I miss being passionate about what I am doing. I do love my co-workers, my place of work, and my students. I truly, truly do. But I don't feel like I have the chance to "work my magic" anymore, and as a result, I just don't love my job like I used to. And that makes me very, very sad. I do hope that things will turn around as more and more people may have the realization that I have had. Standardized testing and the over emphasis on the daily implementation of standards in order to prepare these kids to pass those standardized tests have stripped us as educators of the opportunity to do what we love best...truly EDUCATE our students and prepare them adequately for the future that lies ahead of them. But, hey, at least they will know the name of the first African mayor in Georgia. And that will definitely blaze a path for them to be successful young adults one day...no doubt.
Sunday, March 31, 2013
Spring Break has finally arrived. Which means I will have time to clean, time to organize, time to play, time to rest, and time to blog. I know it has been a while since I last posted, but we have been busy as always, and I am finding life with two little boys can be quite time consuming!
Today was Easter. A long-awaited holiday. A day to spend with family. My favorite kind of day. We started getting ready on Friday. I had a crazy last minute idea to go shopping on my day off of work for new Easter outfits for the family. Thankfully my dear friend Jenna went along to help.
Colson was not a fan of shopping on Friday. He is too young to be bribed with a trip to the cookie company and too old to enjoy just rolling around and people watching at the mall. But we survived and succeeded at finding outfits for the entire family!
Saturday morning we went to the new church we have been visiting for their Easter egg hunt. The boys submitted their requests to the Easter Bunny,
made some crafts,
devoured some cupcakes,
and literally pounced after some eggs.
Cooper's basket was overflowing. And yes, each egg had candy in it!
After the hunt we went home and dyed our eggs for Sunday.
Cooper took a break to read to Colson for a little while. He is so good to read to his brother. Cooper has grown to really enjoy reading and Colson loves to be read to. It's a good deal for both of them!
The Easter Bunny showed up as promised. Wreck it Ralph for Coopman and a Dream Light for Colson.
Colson was beyond excited about his new Dream Light!
I tried to snap some pictures of them before church, but trying to take a picture of two boys outside when the ground is wet and they are dressed in their Easter outfits is just a recipe for disaster.
Cooper decided he wanted to give a thumbs up in every picture.
When I told him to stop...this is all he gave me. :-(
I am sad I did not get a picture with both of them, but am glad Colson gave me at least one smile.
And of course...the thumb showed back up.
After church, the family came over for lunch.
Daddy and Colson enjoyed a nice nap after lunch
while the kids played.
Despite the rain, we were able to sneak in an outdoor egg hunt.
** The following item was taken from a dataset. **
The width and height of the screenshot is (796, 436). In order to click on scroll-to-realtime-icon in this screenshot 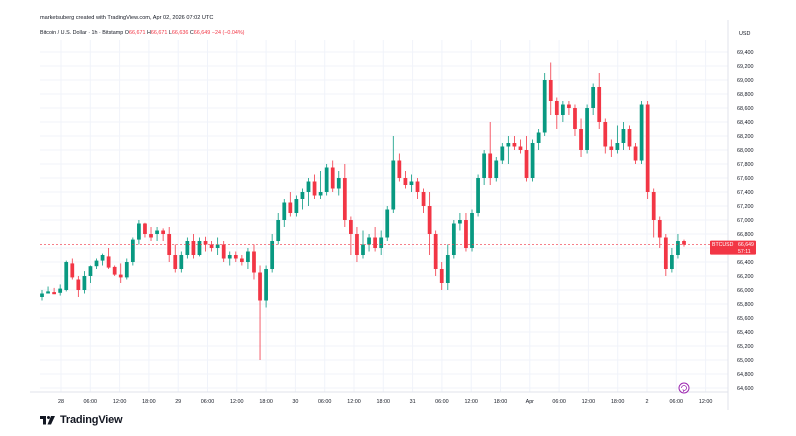, I will do `click(684, 388)`.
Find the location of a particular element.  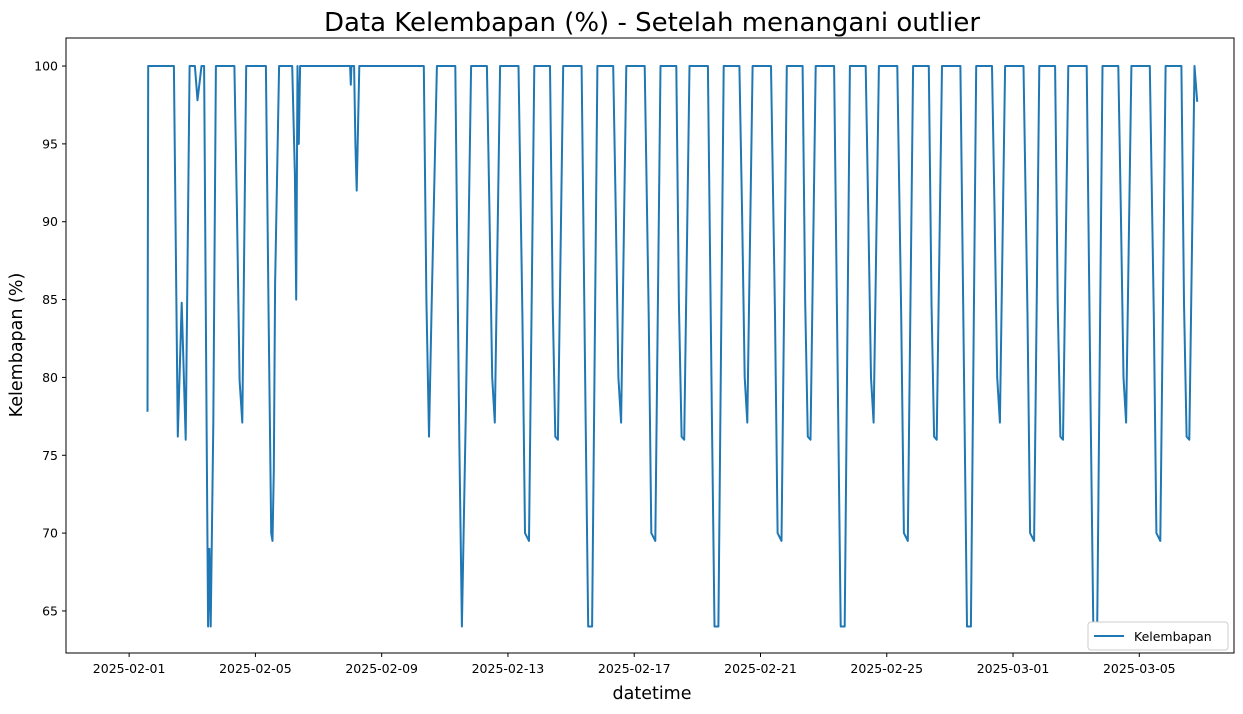

y-axis-label: Kelembapan (%) is located at coordinates (17, 346).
The rain boots came in handy, everyone still got soaked, and we tracked mud all over the house. A perfect afternoon.
I am so thankful that Cooper was able to spend his entire Easter afternoon with his cousins. We don't see nearly enough of them. They all seemed to have such a good time together (except for Colson who pretty much slept through the whole thing...heavy napper)!
My favorite part of Easter, though, is that Cooper seems to really be learning about the true meaning of the celebration. We talked a good deal about the crucifixion and the resurrection of Christ. He asked me many questions about it and I could see that he was actually starting to think about the true meaning of Easter. Tonight when he said his prayers, he thanked God for "Jesus who died and came back to life for my sins." Then, he followed it up by praying for "Marfa" as he calls my Aunt Martha, and he told Jesus to tell her hello tonight for us. We talk about Martha frequently so I was not really surprised that he mentioned her but was not expecting him to pray for her tonight. He never ceases to surprise me and amaze me at the way his mind is always going and always thinking. Tonight he had me blinking back tears as we finished our prayers. If only he had been given the chance to know Martha. They would have had so much fun together!
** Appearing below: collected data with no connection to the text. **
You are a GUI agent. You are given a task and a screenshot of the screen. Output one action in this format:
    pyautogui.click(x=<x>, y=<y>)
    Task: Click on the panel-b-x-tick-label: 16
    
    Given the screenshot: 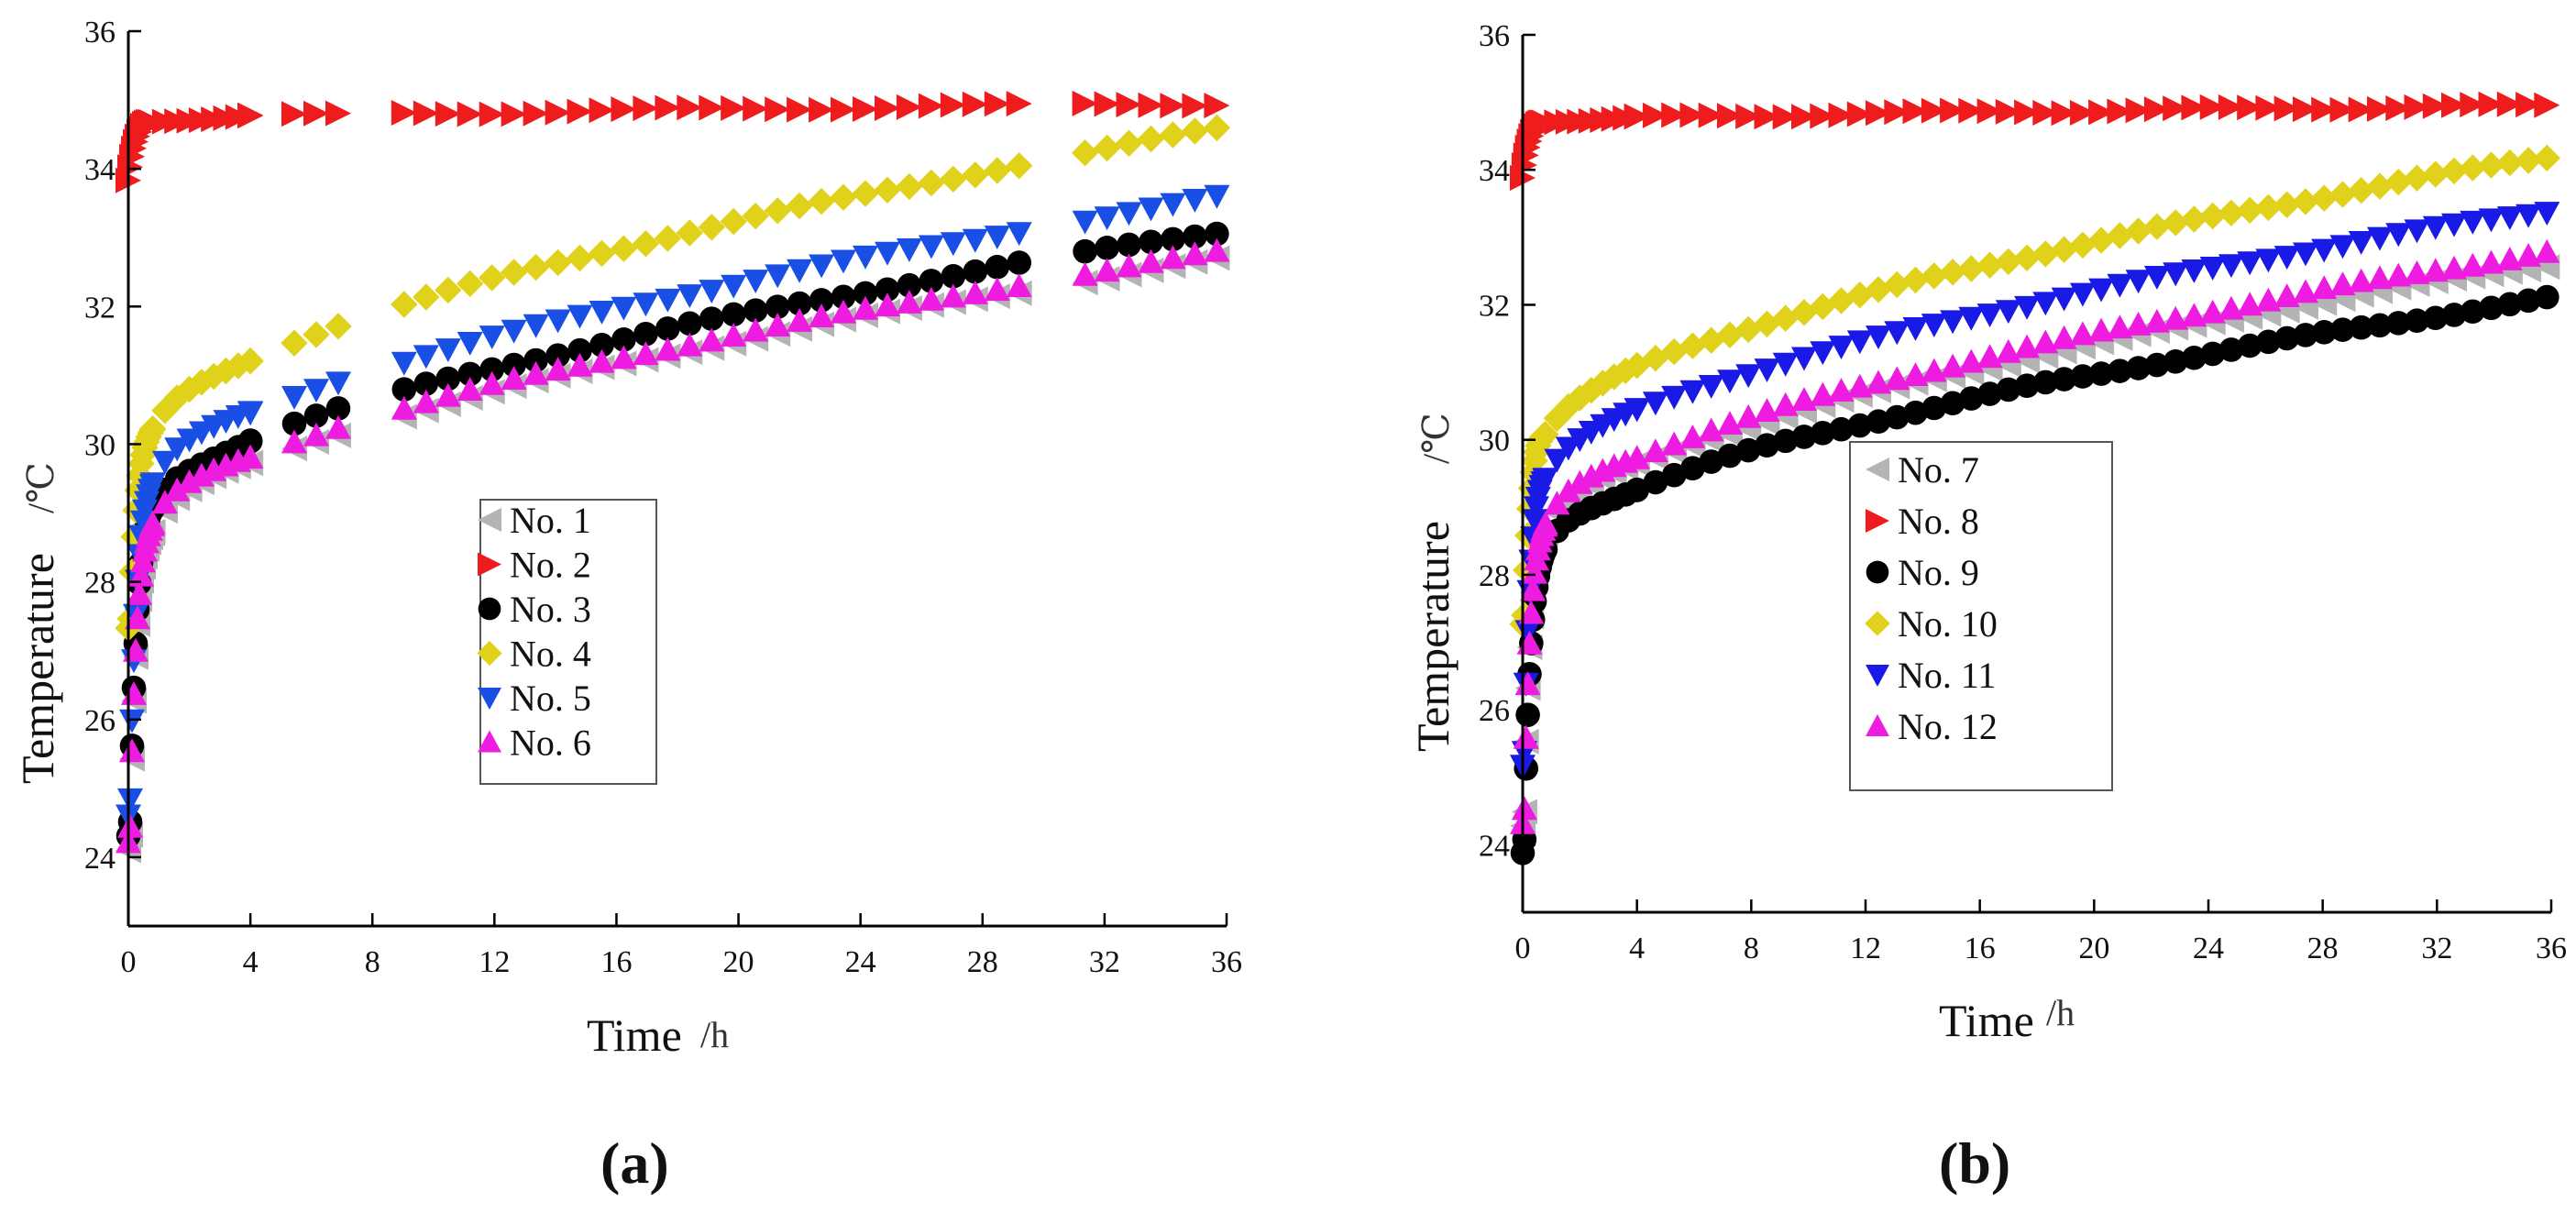 What is the action you would take?
    pyautogui.click(x=1980, y=948)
Easter 2013...a very blessed day spent with family. I am feeling very thankful tonight, especially since I don't have to work this week! Yay for Spring Break!
Sunday, February 24, 2013
This year my Valentine's Day was sweeter than normal. No... I did not get a romantic weekend away, or even a night out with my man, but I had three Valentine's sweethearts this year who made my day extra special. All three of them have my heart for sure!
Cooper was so excited to have his Valentine's exchange at school this year, and spent an evening writing all of the cards for his class all by himself.
He even did the labels for the flowers we took to his teachers. They were a great Aldi find the day before Valentine's Day.
After finishing his cards and packing everything for the next day, we made a yummy Valentine's trail mix for his party. He was up much later than normal, but sometimes that's ok, especially on holiday nights, right?
After I finally got both asleep I lined up their Valentine's gifts. Cooper got a new thermos to take water to school in along with some Star Wars candy, Colson got two new sippy cups and some puffs, and Daddy got a new armband for his iPod.
I even bought half a dozen doughnuts from Dunkin Doughnuts. When Josh saw them he literally stopped in his tracks and said "WHO ARE THESE FOR?" We never have doughnuts...and when Cooper saw them the next morning he was just as surprised as his Daddy!
The following morning, Cooper had his presents open before I even had my eyes open. But I managed to get up and snap at least one picture of him opening Colson's for him. Poor Dave...I forgot to get him a Valentine this year. He definitely noticed too!
I would not let Cooper eat doughnuts for breakfast, though, so I made him homemade pop tarts instead. They were so easy and very yummy!
Cooper even had a new Valentine's shirt to wear to school.
Colson was able to spend his Valentine's Day at his Nan and Pa's house because his sitter's daughter was sick. That was a pretty good treat for him for sure.
Cooper's party at school was short and sweet. Basically, there was a ton of sugar for kids who were already crazy because of it being Valentine's Day. They had more food than they ever could have eaten and all left with bags full of candy and cards. Mrs. Giglio never wants to give up a second of instructional time (such an overachieving teacher... which I love of course), so they spent the first part of their party sorting candy hearts as part of a math activity.
After the activity she let them eat the candy. Clearly, Cooper liked that part.
Then, they sang a bit while the parents filled their plates with food. "I love you in the morning" is what they are saying here. It's the same "I love you" song I sing to Colson each night.
Cooper wanted a picture with his friends. He actually asked me to take his picture with the three girls, and then one of his buddies jumped into the picture at the last minute. Cooper is apparently a bit of a ladies man. He talks about these girls all the time!
But no matter how many ladies he may charm in his lifetime, I have to say that his heart better always belong to his mommy, right?
Our evening was a nice and relaxing one at home. Josh cooked Filet Mignon for us on the grill (that was the first steaks we have purchased and grilled in a very long time) and the boys enjoyed their favorite meal (chicken nuggets, macaroni, and peas). Josh surprised me with a new Coach bag (WOW) which I have enjoyed carrying each day since Valentine's Day. It was a very unexpected gift!
Overall, this Valentine's Day was pretty much perfect. I am a very blessed girl to have three very handsome fellas as my sweethearts!